## WORK TO COMPLETE
Reproduce each of the lines below word for word, with nothing changed or left out.

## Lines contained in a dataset
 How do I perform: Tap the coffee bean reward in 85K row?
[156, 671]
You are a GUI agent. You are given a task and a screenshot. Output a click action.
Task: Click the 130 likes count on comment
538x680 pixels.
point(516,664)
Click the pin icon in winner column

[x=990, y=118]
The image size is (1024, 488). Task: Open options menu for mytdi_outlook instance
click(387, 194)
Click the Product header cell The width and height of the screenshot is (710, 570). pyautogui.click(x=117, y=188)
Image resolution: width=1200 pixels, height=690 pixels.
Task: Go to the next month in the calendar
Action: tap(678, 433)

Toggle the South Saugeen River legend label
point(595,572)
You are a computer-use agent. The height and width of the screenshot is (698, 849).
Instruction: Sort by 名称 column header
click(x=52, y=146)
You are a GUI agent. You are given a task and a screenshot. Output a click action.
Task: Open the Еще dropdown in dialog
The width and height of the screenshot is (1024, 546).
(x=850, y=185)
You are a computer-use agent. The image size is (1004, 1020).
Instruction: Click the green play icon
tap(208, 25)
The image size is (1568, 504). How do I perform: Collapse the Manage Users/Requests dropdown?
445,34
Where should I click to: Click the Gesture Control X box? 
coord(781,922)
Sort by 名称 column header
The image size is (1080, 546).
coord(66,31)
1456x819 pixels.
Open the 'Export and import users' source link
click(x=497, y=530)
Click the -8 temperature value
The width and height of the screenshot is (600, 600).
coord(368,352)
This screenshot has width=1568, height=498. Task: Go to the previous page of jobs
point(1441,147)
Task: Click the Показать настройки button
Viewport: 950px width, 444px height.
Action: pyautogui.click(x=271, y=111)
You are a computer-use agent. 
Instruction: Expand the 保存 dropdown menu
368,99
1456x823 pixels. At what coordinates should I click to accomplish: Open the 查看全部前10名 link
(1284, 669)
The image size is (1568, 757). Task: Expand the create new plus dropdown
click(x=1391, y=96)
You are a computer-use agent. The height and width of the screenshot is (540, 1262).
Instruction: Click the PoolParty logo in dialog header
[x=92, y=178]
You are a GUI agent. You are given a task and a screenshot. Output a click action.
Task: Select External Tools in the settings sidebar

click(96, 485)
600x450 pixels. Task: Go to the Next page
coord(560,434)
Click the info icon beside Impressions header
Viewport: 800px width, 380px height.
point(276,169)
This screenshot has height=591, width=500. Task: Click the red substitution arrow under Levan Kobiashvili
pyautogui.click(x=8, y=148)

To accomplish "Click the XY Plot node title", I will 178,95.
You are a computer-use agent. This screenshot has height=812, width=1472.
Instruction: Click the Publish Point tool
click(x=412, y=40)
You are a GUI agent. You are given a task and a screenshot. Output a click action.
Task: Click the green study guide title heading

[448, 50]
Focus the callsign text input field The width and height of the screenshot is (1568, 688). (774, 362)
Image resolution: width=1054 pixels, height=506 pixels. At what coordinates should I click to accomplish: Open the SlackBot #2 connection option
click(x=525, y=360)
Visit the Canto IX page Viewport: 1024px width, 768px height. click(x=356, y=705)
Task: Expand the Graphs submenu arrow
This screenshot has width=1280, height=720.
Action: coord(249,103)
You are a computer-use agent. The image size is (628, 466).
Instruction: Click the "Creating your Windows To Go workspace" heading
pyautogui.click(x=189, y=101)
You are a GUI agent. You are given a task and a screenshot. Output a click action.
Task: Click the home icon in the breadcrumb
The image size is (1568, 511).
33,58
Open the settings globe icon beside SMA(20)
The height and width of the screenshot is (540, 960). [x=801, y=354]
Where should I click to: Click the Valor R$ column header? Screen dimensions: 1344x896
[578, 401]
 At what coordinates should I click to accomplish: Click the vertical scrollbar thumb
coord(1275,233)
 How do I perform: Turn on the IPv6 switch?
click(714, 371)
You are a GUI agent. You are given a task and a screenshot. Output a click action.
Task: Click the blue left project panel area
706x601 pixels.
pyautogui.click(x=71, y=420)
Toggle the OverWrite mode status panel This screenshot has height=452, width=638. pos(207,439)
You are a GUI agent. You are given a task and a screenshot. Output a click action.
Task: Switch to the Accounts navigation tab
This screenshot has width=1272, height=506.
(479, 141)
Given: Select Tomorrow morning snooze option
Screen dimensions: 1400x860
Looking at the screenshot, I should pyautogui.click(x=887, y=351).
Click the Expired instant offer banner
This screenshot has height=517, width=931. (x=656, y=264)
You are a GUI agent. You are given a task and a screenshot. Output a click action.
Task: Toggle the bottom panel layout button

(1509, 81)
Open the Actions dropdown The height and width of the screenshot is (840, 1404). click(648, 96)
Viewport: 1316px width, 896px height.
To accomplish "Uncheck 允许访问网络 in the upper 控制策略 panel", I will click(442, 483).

## REPLY TO THE EXERCISE
 How do I perform: Tap the coffee bean reward in 85K row?
[156, 671]
You are a GUI agent. You are given a task and a screenshot. Output a click action.
Task: Click the 130 likes count on comment
538x680 pixels.
point(516,664)
Click the pin icon in winner column

[x=990, y=118]
The image size is (1024, 488). Task: Open options menu for mytdi_outlook instance
click(387, 194)
Click the Product header cell The width and height of the screenshot is (710, 570). pyautogui.click(x=117, y=188)
Image resolution: width=1200 pixels, height=690 pixels.
Task: Go to the next month in the calendar
Action: tap(678, 433)

Toggle the South Saugeen River legend label
point(595,572)
You are a computer-use agent. The height and width of the screenshot is (698, 849).
Instruction: Sort by 名称 column header
click(x=52, y=146)
You are a GUI agent. You are given a task and a screenshot. Output a click action.
Task: Open the Еще dropdown in dialog
The width and height of the screenshot is (1024, 546).
(x=850, y=185)
You are a computer-use agent. The image size is (1004, 1020).
Instruction: Click the green play icon
tap(208, 25)
The image size is (1568, 504). How do I perform: Collapse the Manage Users/Requests dropdown?
445,34
Where should I click to: Click the Gesture Control X box? 
coord(781,922)
Sort by 名称 column header
The image size is (1080, 546).
coord(66,31)
1456x819 pixels.
Open the 'Export and import users' source link
click(x=497, y=530)
Click the -8 temperature value
The width and height of the screenshot is (600, 600).
coord(368,352)
This screenshot has width=1568, height=498. Task: Go to the previous page of jobs
point(1441,147)
Task: Click the Показать настройки button
Viewport: 950px width, 444px height.
Action: pyautogui.click(x=271, y=111)
You are a computer-use agent. 
Instruction: Expand the 保存 dropdown menu
368,99
1456x823 pixels. At what coordinates should I click to accomplish: Open the 查看全部前10名 link
(1284, 669)
The image size is (1568, 757). Task: Expand the create new plus dropdown
click(x=1391, y=96)
You are a computer-use agent. The height and width of the screenshot is (540, 1262).
Instruction: Click the PoolParty logo in dialog header
[x=92, y=178]
You are a GUI agent. You are given a task and a screenshot. Output a click action.
Task: Select External Tools in the settings sidebar

click(96, 485)
600x450 pixels. Task: Go to the Next page
coord(560,434)
Click the info icon beside Impressions header
Viewport: 800px width, 380px height.
point(276,169)
This screenshot has height=591, width=500. Task: Click the red substitution arrow under Levan Kobiashvili
pyautogui.click(x=8, y=148)

To accomplish "Click the XY Plot node title", I will 178,95.
You are a computer-use agent. This screenshot has height=812, width=1472.
Instruction: Click the Publish Point tool
click(x=412, y=40)
You are a GUI agent. You are given a task and a screenshot. Output a click action.
Task: Click the green study guide title heading

[448, 50]
Focus the callsign text input field The width and height of the screenshot is (1568, 688). (774, 362)
Image resolution: width=1054 pixels, height=506 pixels. At what coordinates should I click to accomplish: Open the SlackBot #2 connection option
click(x=525, y=360)
Visit the Canto IX page Viewport: 1024px width, 768px height. click(x=356, y=705)
Task: Expand the Graphs submenu arrow
This screenshot has width=1280, height=720.
Action: coord(249,103)
You are a computer-use agent. The image size is (628, 466).
Instruction: Click the "Creating your Windows To Go workspace" heading
pyautogui.click(x=189, y=101)
You are a GUI agent. You are given a task and a screenshot. Output a click action.
Task: Click the home icon in the breadcrumb
The image size is (1568, 511).
33,58
Open the settings globe icon beside SMA(20)
The height and width of the screenshot is (540, 960). [x=801, y=354]
Where should I click to: Click the Valor R$ column header? Screen dimensions: 1344x896
[578, 401]
 At what coordinates should I click to accomplish: Click the vertical scrollbar thumb
coord(1275,233)
 How do I perform: Turn on the IPv6 switch?
click(714, 371)
You are a GUI agent. You are given a task and a screenshot. Output a click action.
Task: Click the blue left project panel area
706x601 pixels.
pyautogui.click(x=71, y=420)
Toggle the OverWrite mode status panel This screenshot has height=452, width=638. pos(207,439)
You are a GUI agent. You are given a task and a screenshot. Output a click action.
Task: Switch to the Accounts navigation tab
This screenshot has width=1272, height=506.
(479, 141)
Given: Select Tomorrow morning snooze option
Screen dimensions: 1400x860
Looking at the screenshot, I should pyautogui.click(x=887, y=351).
Click the Expired instant offer banner
This screenshot has height=517, width=931. (x=656, y=264)
You are a GUI agent. You are given a task and a screenshot. Output a click action.
Task: Toggle the bottom panel layout button

(1509, 81)
Open the Actions dropdown The height and width of the screenshot is (840, 1404). click(648, 96)
Viewport: 1316px width, 896px height.
To accomplish "Uncheck 允许访问网络 in the upper 控制策略 panel", I will click(442, 483).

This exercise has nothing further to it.